I found a recent Design Observer discussion about speculative financial arrangements for graphic design to be frustrating, largely because graphic designers’ ethics discussions tend to be tribal—why designers should do work for whatever/whoever is politically correct and not for evil (“correct” and “evil” defined by the person writing, of course)—or self-serving—the ethical imperative that the world should be as comfortable as possible for graphic designers. Come to think of it, the second is probably strictly tribal, too, since discussions like the one on DO tend to include a lot of rhetoric about heroic-but-put-upon graphic designers and the hegemony of the conspiracy of clients.

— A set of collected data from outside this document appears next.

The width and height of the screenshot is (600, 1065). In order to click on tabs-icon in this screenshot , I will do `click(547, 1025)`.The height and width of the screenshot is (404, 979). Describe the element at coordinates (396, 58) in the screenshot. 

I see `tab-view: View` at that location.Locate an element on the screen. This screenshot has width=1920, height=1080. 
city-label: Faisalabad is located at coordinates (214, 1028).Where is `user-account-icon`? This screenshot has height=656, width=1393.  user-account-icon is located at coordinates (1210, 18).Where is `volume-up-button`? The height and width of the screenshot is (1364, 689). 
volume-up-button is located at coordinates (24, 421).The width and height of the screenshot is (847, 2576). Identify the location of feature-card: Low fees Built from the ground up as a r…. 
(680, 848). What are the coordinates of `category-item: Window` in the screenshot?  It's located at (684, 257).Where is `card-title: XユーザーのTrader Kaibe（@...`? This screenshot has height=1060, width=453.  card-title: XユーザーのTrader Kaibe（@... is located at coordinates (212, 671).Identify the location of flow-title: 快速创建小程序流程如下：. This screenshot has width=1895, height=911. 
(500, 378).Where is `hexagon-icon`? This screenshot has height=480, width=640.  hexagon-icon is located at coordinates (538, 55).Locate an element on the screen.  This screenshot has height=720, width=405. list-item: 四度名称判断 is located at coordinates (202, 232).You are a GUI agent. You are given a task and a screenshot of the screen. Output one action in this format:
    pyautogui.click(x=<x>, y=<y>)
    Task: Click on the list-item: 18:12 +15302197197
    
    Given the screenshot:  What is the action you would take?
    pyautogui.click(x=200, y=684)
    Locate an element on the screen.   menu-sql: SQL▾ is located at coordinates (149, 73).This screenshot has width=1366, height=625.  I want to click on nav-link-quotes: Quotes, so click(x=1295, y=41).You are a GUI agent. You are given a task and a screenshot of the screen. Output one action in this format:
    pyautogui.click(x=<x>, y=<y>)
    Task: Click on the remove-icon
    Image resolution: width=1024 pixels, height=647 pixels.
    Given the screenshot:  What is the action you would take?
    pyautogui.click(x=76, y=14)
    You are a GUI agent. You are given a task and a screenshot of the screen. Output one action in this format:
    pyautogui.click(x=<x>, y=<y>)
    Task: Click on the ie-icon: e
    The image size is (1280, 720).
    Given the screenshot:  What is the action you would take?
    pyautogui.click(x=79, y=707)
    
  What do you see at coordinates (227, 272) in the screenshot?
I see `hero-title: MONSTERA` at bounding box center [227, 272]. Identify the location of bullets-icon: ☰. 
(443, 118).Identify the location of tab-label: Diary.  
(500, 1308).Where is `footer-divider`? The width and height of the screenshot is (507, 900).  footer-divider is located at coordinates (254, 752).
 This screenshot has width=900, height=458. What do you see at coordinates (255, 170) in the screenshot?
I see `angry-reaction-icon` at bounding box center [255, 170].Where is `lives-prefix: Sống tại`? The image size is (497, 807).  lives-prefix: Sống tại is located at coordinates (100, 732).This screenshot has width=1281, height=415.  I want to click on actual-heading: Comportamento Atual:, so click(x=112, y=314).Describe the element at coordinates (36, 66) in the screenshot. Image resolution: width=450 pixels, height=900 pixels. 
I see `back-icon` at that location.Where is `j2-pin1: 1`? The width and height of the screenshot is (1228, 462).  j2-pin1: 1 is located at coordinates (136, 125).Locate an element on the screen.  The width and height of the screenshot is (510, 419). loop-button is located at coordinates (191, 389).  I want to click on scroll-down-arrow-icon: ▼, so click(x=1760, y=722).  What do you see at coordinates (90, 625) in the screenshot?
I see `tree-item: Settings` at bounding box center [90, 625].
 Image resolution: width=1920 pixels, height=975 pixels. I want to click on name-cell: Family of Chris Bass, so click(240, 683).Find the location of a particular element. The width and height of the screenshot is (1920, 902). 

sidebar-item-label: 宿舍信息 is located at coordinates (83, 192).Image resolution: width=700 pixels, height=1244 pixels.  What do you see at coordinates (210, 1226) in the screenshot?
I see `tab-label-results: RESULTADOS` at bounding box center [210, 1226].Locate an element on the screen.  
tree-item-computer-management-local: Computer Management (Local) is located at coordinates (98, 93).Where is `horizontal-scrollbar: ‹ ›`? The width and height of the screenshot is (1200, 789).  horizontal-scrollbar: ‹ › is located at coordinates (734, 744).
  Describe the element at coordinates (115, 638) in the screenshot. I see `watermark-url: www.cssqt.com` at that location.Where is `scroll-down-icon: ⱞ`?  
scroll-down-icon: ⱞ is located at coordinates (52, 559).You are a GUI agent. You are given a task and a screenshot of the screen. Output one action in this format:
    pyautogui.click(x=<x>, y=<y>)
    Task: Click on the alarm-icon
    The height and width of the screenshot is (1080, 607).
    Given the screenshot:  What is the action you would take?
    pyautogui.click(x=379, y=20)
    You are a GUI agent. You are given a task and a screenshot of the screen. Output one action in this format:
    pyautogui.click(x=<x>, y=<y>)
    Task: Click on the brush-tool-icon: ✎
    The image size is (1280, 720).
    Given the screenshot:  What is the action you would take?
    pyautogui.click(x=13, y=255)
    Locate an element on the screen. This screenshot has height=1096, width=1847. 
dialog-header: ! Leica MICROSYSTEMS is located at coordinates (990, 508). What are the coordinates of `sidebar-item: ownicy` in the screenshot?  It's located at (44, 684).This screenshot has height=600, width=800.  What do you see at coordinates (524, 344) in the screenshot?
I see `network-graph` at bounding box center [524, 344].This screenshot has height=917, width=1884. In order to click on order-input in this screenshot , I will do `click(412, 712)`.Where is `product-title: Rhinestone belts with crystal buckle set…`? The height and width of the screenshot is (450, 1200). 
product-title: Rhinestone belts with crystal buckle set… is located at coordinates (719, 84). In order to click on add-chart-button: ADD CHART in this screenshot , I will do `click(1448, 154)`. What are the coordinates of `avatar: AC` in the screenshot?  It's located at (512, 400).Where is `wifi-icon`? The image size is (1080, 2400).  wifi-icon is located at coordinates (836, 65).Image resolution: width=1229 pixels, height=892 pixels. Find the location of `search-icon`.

Anyway, one of the more interesting parts of the discussion was when Kenneth FitzGerald noted that “The mistake that designers constantly make is that an expressed advocacy of design… means a respect for designers. They can be—and often have been/are—mutually exclusive.” I’m wondering why that should surprise anyone. Ideals, things, or work aren’t always regarded the same way as the people who deal with them for a living. I suspect at least a few people reading this would claim respect for law (or Law) and contempt for attorneys and legislators, for instance.
Discussions of Ellen Lupton’s D.I.Y: Design It Yourself often center around its possible effects on designer wealth and respect on graphic designers. I don’t spend time on shoe design blogs but I bet someone is whining that John Fluevog encouraging customers to submit sketches of the shoes they’d want is detrimental to the legitimate interests of slipper stylists.
Andrew Blauvelt was the keynote speaker for the AIGA “Schools of Thoughts” conference in 2002. During the Q&A he used the phrase “the interests of graphic design” several times. I asked what that meant. He seemed stunned by the question. He answered as if he were addressing a slow child but despite that deference to my cognitive deficiencies I still am not sure what the phrase means (generally or to him.)
When the AIGA refers to “advancing the value of design,” that could be cynically interpreted to mean increasing the price of design services but the furtherance of “excellence in design as a broadly-defined discipline, strategic tool for business and cultural force” seems to be about design rather than designers. Where does design start and designers end (or vice versa)? Are the interests of designers and the interests of design the same? What do we do as designers that is to the detriment of design? (Or, to reverse the Christian cliché, can you love the sin but hate the sinner?)
The ethics of design have changed subtly over the years. The designer’s traditional ethics were rule-based. You only had to do the best work possible – professionally speaking – to be an ethical designer. It didn’t matter if the client was morally, ecologically or criminally accountable. If anyone complained, the designer could claim he only made the best logo possible; it wasn’t his fault that the client invaded Poland and killed six million people.
This kind of rule-based ethics (a deonthology) effectively protect and enforce a middleman’s position. In this frame, the designer remains neutral, while the ethical onus is cast on the client.
Nowadays, when everybody can design – thanks to desktop publishing, &c. – a middleman’s ethics seem increasingly inadequate and incomplete, even for designers.
In a way, the recent discussions about the designer as author reflect this change. While the concept of author is commonly held to be related to originality, genius, &c. it can also mean a sort of accountability, of responsibility. Therefore, when the designer is recast from a middleman to an author, this entails necessarily a change in ethics.
Probably you should check a Villém Flusser text called “The ethics of industrial design?”